Annual Growth Rate Hits 20-Month Low
Annual house price growth in the United Kingdom slowed significantly in December 2025, reaching 0.6%, according to the latest data released by Nationwide Building Society. This figure represents the weakest annual growth rate recorded since April 2024. The average UK house price at the close of December stood at approximately £271,068.
The slowdown follows a 1.8% annual rise observed in November. On a monthly basis, prices experienced a 0.4% decline in December, after accounting for seasonal effects.
Market Resilience Amidst Headwinds
Robert Gardner, Nationwide's Chief Economist, noted that the deceleration in the year-on-year growth rate was partly attributable to a strong comparison base from December 2024, when annual price growth was a solid 4.7%. Despite the softer end to the year, Gardner characterized the 2025 housing market as 'resilient'. He highlighted that 'Even though consumer sentiment was relatively subdued, with households reluctant to spend and mortgage rates around three times their post pandemic lows, mortgage approvals remained near pre-Covid levels.'
Several factors contributed to the market's performance throughout 2025. Stamp duty adjustments introduced in April 2025 led to some volatility, with a surge in activity in March as buyers sought to complete transactions before potential tax changes, followed by a quieter period.

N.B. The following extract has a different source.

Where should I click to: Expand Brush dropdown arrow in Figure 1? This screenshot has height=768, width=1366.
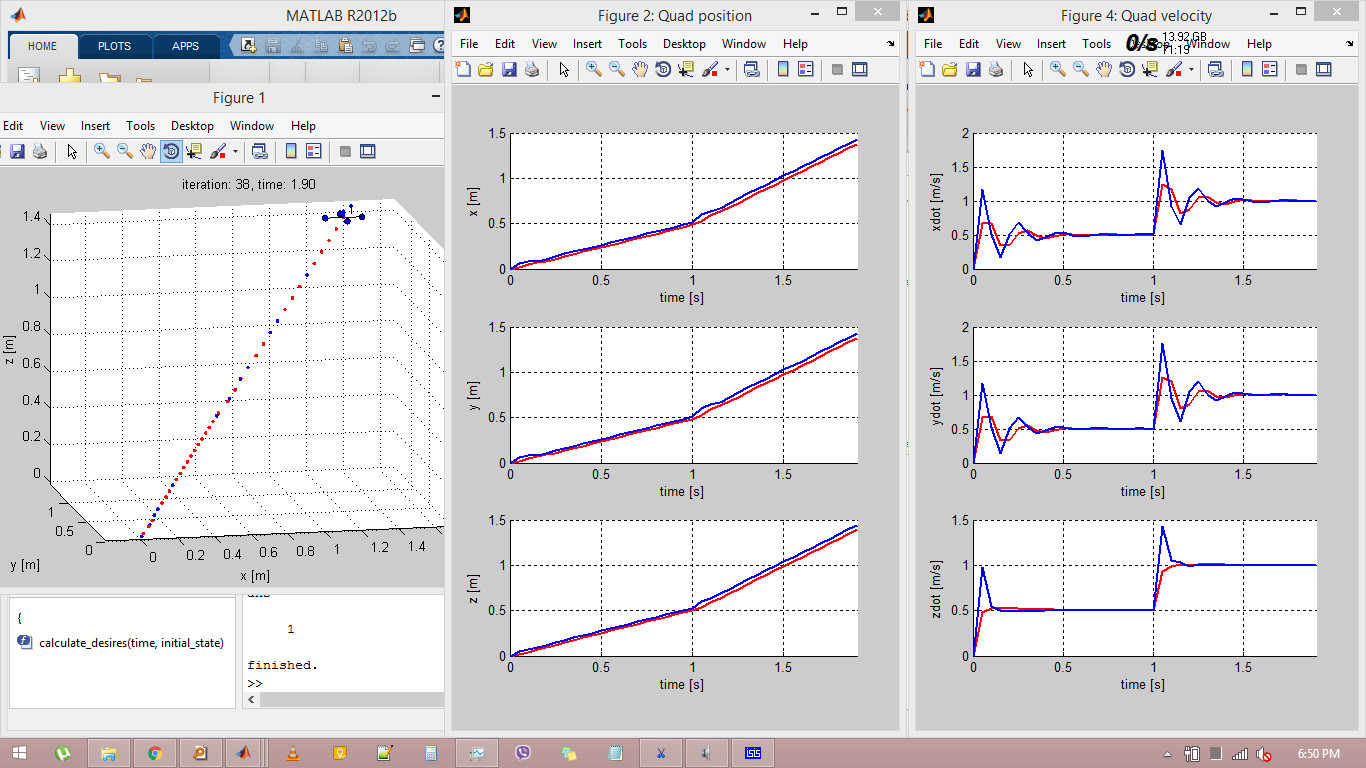[x=235, y=151]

Regional Disparities and Property Type Performance
The Nationwide data revealed significant regional variations in house price growth across the UK:
- Northern Ireland emerged as the strongest performer, with prices increasing by 9.7% in 2025.
- East Anglia was the weakest region, experiencing an annual decline of 0.8%.

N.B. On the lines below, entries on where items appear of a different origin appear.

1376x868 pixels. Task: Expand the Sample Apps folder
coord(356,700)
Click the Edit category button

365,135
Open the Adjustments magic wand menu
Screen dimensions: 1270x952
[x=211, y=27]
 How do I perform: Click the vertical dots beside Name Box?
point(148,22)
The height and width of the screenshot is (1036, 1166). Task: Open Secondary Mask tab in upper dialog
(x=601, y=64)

- London saw a modest annual growth of 0.7%.
In terms of property types, semi-detached homes recorded the largest price increases, rising by 2.4% year-on-year. Detached properties followed with 2.2% growth, and terraced houses saw an increase of 1.8%. Conversely, flats experienced a decline of 0.9% over the year.
Outlook for 2026
Looking ahead, Nationwide anticipates a modest strengthening of housing market activity in 2026. The building society forecasts annual house price growth to be in the range of 2% to 4%. This positive outlook is underpinned by expectations of improving affordability, as income growth is projected to outpace house price growth, alongside a further gradual decline in mortgage interest rates. The Bank of England reduced its main interest rate to 3.75% from 4% on December 18, with further cuts anticipated in the coming year.
5 Comments
Katchuka
Great news for affordability, slower growth benefits buyers.
Eugene Alta
While the slowdown to 0.6% could be seen as worrying for existing homeowners, it might just be the cooling off period needed to make housing more accessible. However, regional differences mean this isn't a universal trend.
Noir Black
0.6%? That's basically stagnation. My property value barely moved.
Habibi
Finally, some stability! This measured growth is much healthier.
Muchacho
Still unaffordable for most. The numbers don't lie.